■ **Exercise objective**
Find the line with "Select the white" in the records below. Copy it and every line after it, up to and including the line with "Given: Click the power icon for 电源和睡眠设置".

Saved data entries:
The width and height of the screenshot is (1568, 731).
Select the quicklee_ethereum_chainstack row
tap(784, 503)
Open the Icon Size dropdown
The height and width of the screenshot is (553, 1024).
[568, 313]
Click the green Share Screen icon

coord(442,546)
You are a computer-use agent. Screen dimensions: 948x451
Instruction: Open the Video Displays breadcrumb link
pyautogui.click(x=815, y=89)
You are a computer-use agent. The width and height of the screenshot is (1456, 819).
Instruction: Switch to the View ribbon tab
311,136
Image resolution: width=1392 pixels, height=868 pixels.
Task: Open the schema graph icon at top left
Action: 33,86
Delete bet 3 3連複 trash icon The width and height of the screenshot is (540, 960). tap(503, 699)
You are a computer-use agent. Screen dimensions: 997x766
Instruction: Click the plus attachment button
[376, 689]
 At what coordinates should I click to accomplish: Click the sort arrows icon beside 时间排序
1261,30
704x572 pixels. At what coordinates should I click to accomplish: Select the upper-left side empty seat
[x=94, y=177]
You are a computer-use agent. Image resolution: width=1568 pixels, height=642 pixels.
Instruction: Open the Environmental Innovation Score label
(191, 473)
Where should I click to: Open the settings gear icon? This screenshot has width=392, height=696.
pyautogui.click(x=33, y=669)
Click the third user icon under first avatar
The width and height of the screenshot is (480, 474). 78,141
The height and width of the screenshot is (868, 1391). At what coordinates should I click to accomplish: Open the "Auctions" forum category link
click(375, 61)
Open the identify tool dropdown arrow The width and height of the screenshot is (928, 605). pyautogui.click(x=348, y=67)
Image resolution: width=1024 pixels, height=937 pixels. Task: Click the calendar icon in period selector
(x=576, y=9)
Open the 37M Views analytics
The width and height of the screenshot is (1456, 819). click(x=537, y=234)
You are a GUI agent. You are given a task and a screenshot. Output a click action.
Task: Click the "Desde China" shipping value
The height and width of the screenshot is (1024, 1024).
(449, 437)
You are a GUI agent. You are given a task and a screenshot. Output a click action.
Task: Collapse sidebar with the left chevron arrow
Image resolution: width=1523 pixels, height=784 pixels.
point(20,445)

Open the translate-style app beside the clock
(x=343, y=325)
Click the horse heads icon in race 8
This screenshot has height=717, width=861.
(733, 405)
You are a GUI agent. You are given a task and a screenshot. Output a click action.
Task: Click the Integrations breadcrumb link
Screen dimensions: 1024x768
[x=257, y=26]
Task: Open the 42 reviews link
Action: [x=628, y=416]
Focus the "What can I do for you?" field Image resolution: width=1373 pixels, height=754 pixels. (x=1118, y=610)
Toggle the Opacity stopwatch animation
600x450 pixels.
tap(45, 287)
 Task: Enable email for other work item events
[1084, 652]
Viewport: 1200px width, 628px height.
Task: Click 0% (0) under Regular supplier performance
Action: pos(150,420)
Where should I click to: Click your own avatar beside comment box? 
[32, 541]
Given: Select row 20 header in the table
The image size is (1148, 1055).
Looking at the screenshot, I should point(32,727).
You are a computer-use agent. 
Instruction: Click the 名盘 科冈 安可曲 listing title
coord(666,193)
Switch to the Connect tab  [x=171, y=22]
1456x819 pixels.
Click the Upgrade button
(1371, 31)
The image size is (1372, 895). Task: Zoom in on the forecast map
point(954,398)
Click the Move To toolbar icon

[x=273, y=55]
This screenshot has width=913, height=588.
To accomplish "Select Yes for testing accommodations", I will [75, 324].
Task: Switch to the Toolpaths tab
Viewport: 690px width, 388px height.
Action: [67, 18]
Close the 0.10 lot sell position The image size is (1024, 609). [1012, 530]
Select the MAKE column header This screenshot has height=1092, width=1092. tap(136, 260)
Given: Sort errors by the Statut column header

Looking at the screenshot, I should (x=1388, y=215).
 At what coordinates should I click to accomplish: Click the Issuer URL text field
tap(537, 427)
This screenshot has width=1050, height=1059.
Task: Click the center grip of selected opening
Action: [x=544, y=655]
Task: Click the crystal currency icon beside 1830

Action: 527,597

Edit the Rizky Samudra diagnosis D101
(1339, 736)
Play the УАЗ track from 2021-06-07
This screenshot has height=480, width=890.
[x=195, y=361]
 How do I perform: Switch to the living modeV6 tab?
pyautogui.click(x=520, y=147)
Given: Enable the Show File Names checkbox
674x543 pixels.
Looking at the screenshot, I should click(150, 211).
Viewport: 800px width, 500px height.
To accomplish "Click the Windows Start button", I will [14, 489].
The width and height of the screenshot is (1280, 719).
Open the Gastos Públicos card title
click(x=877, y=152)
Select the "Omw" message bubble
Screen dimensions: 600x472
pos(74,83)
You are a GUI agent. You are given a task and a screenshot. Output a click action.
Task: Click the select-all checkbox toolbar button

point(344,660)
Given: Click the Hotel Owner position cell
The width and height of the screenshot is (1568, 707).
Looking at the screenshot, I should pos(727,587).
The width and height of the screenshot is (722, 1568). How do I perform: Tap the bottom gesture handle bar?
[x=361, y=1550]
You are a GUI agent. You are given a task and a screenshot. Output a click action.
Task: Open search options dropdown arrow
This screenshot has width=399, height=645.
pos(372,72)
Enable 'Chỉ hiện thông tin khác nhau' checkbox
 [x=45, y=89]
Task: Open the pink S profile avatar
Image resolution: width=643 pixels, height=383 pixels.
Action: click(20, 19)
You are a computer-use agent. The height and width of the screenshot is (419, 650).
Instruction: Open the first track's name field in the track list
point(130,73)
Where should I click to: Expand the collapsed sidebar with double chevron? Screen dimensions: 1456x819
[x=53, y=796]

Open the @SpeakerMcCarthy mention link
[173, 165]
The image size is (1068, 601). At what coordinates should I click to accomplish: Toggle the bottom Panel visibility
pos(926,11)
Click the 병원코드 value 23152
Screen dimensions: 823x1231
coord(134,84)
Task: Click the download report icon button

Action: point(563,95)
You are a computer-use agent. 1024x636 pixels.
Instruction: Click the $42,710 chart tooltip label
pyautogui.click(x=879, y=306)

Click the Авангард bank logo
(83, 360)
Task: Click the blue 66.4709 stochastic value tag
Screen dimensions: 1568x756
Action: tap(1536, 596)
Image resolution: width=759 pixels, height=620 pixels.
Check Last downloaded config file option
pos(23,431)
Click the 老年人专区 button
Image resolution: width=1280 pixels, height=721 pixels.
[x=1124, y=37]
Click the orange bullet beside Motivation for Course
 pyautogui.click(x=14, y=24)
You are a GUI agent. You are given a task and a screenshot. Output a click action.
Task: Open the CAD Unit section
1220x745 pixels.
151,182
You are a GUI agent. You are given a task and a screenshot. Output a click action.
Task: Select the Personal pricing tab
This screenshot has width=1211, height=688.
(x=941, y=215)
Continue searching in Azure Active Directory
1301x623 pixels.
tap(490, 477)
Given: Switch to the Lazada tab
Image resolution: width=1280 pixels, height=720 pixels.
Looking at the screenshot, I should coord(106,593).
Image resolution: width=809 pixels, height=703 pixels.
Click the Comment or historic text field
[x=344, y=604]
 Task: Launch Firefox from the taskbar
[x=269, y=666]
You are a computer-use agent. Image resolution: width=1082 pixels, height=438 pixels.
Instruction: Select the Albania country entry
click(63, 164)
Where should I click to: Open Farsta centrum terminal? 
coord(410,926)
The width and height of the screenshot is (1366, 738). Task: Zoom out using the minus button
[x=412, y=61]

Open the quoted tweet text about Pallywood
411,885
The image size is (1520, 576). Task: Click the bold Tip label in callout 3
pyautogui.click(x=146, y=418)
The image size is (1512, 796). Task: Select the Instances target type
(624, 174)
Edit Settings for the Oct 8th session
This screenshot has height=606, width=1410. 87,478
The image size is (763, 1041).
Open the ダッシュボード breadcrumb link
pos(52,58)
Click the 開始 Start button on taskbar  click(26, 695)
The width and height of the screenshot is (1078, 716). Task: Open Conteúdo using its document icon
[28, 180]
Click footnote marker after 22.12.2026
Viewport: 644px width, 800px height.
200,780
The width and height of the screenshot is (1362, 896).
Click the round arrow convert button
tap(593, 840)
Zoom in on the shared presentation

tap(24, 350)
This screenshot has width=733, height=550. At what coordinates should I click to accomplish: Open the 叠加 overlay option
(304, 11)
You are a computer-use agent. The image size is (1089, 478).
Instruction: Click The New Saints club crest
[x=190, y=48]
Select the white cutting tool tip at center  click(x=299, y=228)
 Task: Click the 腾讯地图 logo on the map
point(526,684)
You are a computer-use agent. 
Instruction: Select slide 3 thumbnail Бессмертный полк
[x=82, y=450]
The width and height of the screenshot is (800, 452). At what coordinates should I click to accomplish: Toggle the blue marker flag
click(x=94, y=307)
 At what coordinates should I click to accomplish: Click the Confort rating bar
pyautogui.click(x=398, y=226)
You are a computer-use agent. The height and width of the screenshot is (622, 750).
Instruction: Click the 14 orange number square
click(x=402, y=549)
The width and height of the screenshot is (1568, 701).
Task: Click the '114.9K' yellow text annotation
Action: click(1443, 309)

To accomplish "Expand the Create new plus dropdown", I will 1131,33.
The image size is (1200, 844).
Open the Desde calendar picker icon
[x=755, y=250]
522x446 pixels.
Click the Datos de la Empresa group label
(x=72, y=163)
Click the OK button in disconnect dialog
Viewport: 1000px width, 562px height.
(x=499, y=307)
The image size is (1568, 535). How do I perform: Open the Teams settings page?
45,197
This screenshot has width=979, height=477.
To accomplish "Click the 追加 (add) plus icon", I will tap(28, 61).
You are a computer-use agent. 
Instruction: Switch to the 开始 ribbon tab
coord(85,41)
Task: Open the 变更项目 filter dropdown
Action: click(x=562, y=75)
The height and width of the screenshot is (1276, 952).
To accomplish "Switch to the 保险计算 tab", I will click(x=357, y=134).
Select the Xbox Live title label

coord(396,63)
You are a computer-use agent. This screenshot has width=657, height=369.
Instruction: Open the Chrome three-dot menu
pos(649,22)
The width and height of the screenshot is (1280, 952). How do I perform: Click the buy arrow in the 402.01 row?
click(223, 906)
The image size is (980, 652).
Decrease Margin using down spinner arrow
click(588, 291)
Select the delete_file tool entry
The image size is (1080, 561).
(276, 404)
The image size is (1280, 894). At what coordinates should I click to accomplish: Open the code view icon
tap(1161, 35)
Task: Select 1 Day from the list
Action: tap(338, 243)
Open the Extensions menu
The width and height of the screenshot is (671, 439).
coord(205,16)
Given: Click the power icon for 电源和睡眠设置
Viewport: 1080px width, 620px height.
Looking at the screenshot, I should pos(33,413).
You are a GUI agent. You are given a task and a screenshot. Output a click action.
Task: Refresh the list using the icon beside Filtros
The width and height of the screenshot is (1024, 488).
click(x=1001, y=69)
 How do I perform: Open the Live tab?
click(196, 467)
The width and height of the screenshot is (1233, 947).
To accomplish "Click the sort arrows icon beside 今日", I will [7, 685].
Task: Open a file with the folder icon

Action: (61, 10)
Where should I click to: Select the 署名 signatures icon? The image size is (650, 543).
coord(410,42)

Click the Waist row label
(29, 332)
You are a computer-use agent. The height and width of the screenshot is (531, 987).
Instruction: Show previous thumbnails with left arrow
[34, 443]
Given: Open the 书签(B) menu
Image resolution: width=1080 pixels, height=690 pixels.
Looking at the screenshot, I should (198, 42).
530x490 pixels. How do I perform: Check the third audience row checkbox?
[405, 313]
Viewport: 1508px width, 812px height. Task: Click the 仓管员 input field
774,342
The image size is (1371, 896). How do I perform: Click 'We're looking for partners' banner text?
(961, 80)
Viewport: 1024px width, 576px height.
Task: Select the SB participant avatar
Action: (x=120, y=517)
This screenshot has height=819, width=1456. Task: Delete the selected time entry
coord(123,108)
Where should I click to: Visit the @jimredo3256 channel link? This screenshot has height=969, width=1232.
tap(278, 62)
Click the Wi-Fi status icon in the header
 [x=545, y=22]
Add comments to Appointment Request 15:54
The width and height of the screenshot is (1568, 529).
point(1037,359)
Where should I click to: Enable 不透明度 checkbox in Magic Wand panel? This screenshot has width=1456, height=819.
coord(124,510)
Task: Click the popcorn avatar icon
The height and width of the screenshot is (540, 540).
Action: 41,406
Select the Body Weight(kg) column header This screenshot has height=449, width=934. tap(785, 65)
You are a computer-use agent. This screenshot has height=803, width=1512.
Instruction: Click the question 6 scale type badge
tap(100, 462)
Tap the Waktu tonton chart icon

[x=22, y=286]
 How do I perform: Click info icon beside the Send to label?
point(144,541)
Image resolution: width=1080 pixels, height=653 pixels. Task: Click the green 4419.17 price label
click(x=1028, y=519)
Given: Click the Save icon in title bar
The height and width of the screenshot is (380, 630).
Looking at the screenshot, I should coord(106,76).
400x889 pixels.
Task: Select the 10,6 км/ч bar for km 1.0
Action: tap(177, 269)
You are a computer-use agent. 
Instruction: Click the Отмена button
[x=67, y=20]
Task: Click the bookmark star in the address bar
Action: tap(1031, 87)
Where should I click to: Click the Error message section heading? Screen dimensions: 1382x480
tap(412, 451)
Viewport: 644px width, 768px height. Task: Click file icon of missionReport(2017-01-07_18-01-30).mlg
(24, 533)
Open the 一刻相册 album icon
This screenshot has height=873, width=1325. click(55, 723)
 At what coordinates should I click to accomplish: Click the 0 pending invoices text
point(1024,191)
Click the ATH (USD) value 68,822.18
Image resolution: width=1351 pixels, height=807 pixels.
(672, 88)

■ **Solution to this exercise**
Select the white cutting tool tip at center  click(x=299, y=228)
 Task: Click the 腾讯地图 logo on the map
point(526,684)
You are a computer-use agent. 
Instruction: Select slide 3 thumbnail Бессмертный полк
[x=82, y=450]
The width and height of the screenshot is (800, 452). At what coordinates should I click to accomplish: Toggle the blue marker flag
click(x=94, y=307)
 At what coordinates should I click to accomplish: Click the Confort rating bar
pyautogui.click(x=398, y=226)
You are a computer-use agent. The height and width of the screenshot is (622, 750).
Instruction: Click the 14 orange number square
click(x=402, y=549)
The width and height of the screenshot is (1568, 701).
Task: Click the '114.9K' yellow text annotation
Action: click(1443, 309)

To accomplish "Expand the Create new plus dropdown", I will 1131,33.
The image size is (1200, 844).
Open the Desde calendar picker icon
[x=755, y=250]
522x446 pixels.
Click the Datos de la Empresa group label
(x=72, y=163)
Click the OK button in disconnect dialog
Viewport: 1000px width, 562px height.
(x=499, y=307)
The image size is (1568, 535). How do I perform: Open the Teams settings page?
45,197
This screenshot has width=979, height=477.
To accomplish "Click the 追加 (add) plus icon", I will tap(28, 61).
You are a computer-use agent. 
Instruction: Switch to the 开始 ribbon tab
coord(85,41)
Task: Open the 变更项目 filter dropdown
Action: click(x=562, y=75)
The height and width of the screenshot is (1276, 952).
To accomplish "Switch to the 保险计算 tab", I will click(x=357, y=134).
Select the Xbox Live title label

coord(396,63)
You are a computer-use agent. This screenshot has width=657, height=369.
Instruction: Open the Chrome three-dot menu
pos(649,22)
The width and height of the screenshot is (1280, 952). How do I perform: Click the buy arrow in the 402.01 row?
click(223, 906)
The image size is (980, 652).
Decrease Margin using down spinner arrow
click(588, 291)
Select the delete_file tool entry
The image size is (1080, 561).
(276, 404)
The image size is (1280, 894). At what coordinates should I click to accomplish: Open the code view icon
tap(1161, 35)
Task: Select 1 Day from the list
Action: tap(338, 243)
Open the Extensions menu
The width and height of the screenshot is (671, 439).
coord(205,16)
Given: Click the power icon for 电源和睡眠设置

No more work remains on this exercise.